WHAT THE TASK REQUIRES - Could you find every line in the entries below that holds the word "computer" and copy it?

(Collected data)
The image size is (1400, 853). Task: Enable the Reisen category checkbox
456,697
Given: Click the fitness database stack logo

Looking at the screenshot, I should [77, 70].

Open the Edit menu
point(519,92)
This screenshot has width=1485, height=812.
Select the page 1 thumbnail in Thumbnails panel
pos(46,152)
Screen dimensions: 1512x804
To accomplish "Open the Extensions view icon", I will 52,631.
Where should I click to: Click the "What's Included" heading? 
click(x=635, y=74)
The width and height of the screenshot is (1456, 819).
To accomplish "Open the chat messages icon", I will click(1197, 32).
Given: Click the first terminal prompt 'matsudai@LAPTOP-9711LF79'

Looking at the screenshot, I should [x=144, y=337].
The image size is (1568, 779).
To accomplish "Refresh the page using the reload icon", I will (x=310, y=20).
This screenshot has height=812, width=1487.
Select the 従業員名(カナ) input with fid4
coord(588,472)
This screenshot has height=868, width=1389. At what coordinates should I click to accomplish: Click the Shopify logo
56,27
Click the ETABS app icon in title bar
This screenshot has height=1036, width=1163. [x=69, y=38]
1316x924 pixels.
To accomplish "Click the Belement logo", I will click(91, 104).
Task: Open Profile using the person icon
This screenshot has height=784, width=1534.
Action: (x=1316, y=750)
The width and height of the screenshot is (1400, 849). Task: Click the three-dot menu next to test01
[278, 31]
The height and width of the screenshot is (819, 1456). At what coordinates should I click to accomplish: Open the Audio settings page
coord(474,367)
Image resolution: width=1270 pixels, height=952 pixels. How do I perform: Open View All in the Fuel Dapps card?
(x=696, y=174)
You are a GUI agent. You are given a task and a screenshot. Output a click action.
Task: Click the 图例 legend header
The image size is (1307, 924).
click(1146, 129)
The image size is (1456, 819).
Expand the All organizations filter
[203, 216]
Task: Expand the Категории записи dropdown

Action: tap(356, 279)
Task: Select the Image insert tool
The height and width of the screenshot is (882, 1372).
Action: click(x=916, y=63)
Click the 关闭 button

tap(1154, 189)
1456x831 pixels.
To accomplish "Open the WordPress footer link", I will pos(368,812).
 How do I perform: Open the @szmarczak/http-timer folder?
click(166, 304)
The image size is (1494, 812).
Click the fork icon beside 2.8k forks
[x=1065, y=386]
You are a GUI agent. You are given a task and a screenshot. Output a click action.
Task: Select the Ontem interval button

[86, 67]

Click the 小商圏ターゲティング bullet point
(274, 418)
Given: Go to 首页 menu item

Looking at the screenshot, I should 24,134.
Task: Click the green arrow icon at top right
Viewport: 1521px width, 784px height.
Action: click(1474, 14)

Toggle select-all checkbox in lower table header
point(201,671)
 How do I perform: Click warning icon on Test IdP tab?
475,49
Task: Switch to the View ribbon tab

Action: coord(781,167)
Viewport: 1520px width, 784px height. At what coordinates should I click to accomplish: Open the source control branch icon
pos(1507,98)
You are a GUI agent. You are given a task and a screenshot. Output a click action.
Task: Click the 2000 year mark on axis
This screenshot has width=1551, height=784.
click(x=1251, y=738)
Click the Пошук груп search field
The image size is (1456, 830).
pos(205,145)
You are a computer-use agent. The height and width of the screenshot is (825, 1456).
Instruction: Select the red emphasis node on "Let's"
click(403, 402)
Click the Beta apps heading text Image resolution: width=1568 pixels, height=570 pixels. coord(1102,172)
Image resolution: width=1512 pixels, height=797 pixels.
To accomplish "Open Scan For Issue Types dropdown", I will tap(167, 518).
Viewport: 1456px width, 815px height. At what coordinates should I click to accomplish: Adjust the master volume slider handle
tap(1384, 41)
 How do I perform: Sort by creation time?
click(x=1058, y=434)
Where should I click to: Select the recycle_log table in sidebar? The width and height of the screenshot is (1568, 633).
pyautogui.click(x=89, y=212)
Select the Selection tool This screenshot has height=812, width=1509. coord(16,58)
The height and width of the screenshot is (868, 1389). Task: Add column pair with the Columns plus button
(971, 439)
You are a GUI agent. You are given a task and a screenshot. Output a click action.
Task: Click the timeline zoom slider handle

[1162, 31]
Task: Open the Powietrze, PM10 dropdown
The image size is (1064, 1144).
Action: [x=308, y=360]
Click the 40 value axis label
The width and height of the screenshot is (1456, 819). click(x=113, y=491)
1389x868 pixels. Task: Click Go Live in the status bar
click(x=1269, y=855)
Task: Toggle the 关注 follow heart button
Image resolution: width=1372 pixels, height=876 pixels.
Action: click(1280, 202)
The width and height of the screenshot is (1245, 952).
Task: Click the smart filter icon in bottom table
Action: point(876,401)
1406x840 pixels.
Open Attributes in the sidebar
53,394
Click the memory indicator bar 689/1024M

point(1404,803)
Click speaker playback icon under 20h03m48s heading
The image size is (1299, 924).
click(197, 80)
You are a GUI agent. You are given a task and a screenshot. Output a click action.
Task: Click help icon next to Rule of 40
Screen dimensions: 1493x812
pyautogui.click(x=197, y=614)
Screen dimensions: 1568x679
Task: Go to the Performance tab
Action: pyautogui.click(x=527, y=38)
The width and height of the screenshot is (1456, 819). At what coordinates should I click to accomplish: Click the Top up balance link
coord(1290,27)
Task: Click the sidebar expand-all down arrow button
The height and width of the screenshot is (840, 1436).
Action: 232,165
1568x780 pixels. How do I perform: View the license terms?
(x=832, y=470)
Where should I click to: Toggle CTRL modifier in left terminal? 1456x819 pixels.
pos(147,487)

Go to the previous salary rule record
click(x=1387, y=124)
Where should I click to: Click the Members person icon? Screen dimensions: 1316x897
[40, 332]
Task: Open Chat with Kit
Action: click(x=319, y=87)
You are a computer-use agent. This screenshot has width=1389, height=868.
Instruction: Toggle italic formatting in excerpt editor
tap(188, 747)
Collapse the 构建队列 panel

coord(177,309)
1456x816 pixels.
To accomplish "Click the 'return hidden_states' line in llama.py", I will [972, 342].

THE ANSWER -
You are a computer-use agent. The height and width of the screenshot is (825, 1456).
You are a computer-use agent. This screenshot has width=1389, height=868.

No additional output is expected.